Et quelles valeurs canadiennes utilisera-t-il pour négocier la gestion de l’offre dans la production agricole et dans l’exportation du bois d’œuvre ?

En somme, la manipulation de l’expression « les valeurs canadiennes » sous tous les angles fait partie de la construction d’un discours pour dorer l’image décontractée d’un premier ministre sans veston ni cravate. Le contenu reste flou et vide à souhait.

Avec un argument aussi faible, le premier ministre Trudeau sera-t-il capable de prendre une position ferme à la lumière de la charte canadienne des droits qui fonde le respect des femmes, des minorités, des droits sociaux et économiques ?

Pour qu’on le prenne au sérieux, le premier ministre devrait dire haut et fort sur toutes les tribunes ce qu’il entend faire pour ne pas se laisser emberlificoter par les menaces américaines sur plusieurs fronts.

Avec un discours aussi vague, assisterons-nous à une soumission aux diktats du grand voisin qui pratique l’intimidation allègrement ? En nous rejouant l’hymne des valeurs canadiennes, les artisans de l’image du premier ministre trouveront sûrement astuces et entourloupettes bien dosées pour faire avaler à peu près n’importe quoi.

À la sortie de ce sommet, les Canadiens vont peut-être se réveiller avec des résultats décevants, mais ce sera parce qu’ils ne comprennent pas le sens des valeurs canadiennes. À réfléchir !

Le Québec a vécu le pénible et dramatique débat sur la charte dite des valeurs. Cette polémique a permis de voir que les dites valeurs peuvent aussi déchirer une population et ériger des murs. Allons-nous revivre un scénario semblable à la mode Trudeau.

Le contenu de la cassette de l’image sur les valeurs canadiennes n’explicite rien quant aux dites valeurs.

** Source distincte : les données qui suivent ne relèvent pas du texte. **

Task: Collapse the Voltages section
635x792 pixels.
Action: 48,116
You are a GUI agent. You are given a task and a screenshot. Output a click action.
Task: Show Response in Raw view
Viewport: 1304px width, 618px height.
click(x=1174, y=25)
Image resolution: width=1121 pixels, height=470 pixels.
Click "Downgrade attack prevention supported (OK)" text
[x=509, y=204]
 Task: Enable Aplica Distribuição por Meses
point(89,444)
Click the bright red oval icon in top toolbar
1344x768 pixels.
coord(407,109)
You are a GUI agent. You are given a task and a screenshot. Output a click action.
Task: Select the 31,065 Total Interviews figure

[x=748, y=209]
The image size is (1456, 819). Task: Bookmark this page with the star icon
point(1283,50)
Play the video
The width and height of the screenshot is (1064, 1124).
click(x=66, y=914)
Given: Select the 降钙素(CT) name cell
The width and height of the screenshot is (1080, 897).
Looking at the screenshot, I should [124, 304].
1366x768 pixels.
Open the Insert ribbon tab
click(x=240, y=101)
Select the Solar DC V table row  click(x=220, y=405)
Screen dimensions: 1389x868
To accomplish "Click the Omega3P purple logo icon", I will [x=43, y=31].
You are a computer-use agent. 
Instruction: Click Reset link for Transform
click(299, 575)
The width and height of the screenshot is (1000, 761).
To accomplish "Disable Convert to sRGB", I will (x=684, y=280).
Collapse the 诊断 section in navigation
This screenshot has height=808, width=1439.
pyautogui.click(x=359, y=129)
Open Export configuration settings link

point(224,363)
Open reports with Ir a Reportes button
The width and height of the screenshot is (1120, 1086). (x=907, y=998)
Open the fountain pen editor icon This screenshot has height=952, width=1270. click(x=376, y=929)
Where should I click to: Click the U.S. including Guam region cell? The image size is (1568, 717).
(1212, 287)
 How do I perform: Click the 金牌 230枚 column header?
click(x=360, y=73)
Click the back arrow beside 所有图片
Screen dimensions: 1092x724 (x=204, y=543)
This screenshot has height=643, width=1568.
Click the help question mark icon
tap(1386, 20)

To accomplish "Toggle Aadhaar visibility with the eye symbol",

Comment savoir si sa mallette de valeurs canadiennes englobe la défense des droits fondamentaux des citoyens et des citoyennes ? Ses valeurs signifient-ils arrimer ses positions aux seuls intérêts économiques ?

Et que dire des enjeux reliés aux murs de divers types que semblent vouloir ériger l’administration Trump : est-ce que les valeurs canadiennes vont coller aux murs (fermeture des frontières, mur contre les immigrants, misogynie, racisme, etc.) élevés par le président américain ? Nul ne le sait.